Document Type

Honors Thesis

Publication Date

Spring 5-2016


Since the early 1800s, state committees and legislatures have been drawing districts in order to win elections by splitting and grouping populations to promote their chances of victory, a process called gerrymandering. Little consensus can be found in past work as some studies claim that current partisan gridlock is partially related to this procedure, while other works have found that sorting and the spatial distribution of partisanship account for gridlock. This exercise seeks to measure the impact of gerrymandering by comparing the party makeup of the current U.S. House delegation to the natural partisan makeup of a state as determined by a randomized process.
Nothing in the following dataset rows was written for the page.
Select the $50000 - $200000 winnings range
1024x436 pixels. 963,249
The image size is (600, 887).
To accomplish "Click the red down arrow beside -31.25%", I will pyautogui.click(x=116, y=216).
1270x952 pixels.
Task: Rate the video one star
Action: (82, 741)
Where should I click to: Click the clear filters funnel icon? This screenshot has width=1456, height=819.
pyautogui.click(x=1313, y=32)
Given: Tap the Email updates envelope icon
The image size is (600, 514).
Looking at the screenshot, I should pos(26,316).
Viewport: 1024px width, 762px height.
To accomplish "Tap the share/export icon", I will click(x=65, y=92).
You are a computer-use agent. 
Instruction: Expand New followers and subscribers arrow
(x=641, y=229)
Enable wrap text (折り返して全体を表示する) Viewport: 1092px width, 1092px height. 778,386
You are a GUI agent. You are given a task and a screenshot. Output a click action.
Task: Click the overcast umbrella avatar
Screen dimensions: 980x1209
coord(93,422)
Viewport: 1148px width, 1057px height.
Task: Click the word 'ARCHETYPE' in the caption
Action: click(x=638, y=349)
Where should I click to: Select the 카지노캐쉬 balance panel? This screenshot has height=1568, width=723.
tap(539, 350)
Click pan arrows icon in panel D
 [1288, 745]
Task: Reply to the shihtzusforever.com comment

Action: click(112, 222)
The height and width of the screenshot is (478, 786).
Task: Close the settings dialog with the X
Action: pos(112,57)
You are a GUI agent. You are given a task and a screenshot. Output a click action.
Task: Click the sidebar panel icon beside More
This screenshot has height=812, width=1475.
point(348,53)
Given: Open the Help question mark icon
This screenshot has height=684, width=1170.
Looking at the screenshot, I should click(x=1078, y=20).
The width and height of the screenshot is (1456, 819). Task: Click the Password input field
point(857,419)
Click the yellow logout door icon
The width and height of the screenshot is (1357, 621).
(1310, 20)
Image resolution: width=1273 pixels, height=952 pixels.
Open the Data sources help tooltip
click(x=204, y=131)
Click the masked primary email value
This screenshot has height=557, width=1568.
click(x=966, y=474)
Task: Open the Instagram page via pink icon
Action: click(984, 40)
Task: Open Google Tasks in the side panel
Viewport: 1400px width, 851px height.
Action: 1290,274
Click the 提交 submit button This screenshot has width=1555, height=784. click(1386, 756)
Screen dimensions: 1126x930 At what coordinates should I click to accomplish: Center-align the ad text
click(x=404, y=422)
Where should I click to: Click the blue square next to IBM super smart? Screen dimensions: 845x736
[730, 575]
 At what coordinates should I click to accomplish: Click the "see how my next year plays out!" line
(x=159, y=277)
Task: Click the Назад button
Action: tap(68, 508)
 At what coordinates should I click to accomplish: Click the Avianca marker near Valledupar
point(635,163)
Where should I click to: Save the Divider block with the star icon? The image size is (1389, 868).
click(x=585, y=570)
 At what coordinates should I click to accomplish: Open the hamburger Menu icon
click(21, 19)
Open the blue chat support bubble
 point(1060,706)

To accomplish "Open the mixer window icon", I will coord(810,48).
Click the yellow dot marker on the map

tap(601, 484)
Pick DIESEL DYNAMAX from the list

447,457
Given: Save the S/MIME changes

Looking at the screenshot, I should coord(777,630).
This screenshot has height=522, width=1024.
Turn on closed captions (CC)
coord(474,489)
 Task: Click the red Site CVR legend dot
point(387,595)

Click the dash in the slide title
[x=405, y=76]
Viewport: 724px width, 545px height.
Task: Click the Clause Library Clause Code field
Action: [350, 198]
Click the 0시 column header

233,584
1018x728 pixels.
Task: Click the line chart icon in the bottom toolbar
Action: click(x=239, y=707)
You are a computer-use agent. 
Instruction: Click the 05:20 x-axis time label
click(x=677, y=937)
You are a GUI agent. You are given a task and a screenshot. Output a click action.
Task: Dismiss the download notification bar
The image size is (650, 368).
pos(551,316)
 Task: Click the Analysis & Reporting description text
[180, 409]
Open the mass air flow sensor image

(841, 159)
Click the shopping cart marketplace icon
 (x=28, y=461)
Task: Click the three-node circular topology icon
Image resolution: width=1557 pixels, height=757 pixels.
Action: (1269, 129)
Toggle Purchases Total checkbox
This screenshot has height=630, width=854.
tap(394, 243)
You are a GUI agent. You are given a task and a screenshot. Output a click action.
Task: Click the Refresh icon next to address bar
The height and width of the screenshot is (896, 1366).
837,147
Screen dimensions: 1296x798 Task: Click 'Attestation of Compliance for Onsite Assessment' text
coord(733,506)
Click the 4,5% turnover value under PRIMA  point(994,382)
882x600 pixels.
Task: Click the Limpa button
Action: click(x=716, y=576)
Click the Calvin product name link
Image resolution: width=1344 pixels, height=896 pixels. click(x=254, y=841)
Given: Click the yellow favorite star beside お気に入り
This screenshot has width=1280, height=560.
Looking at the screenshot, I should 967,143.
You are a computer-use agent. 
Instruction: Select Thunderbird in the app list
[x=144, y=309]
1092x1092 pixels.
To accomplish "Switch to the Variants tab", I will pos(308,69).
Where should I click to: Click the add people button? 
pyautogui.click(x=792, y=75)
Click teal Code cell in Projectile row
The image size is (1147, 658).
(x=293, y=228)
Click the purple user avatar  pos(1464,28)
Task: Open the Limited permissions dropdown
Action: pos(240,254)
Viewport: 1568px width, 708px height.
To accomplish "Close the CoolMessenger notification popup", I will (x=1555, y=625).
This project removes political bias in the redistricting process through a series of Monte Carlo simulations to randomly assign Census tracts to ad hoc districts that are within one percent population of each other in a given state. These aggregated districts and corresponding demographic data are then compared to historical House election results from the modern era to produce likely victors using a regression model. This approach determines a framework for the natural partisanship of the congressional delegation from each state. The delegation suggested by the regression model is then compared to the actual partisan makeup of each delegation, producing evidence that is used to evaluate the impact of current redistricting practices on the party makeup of Congress. This process can be used to predict the election results of potential redistricting plans, and potentially identify the use of gerrymandering in a way that can have serious implications for litigation and policymaking surrounding redistricting.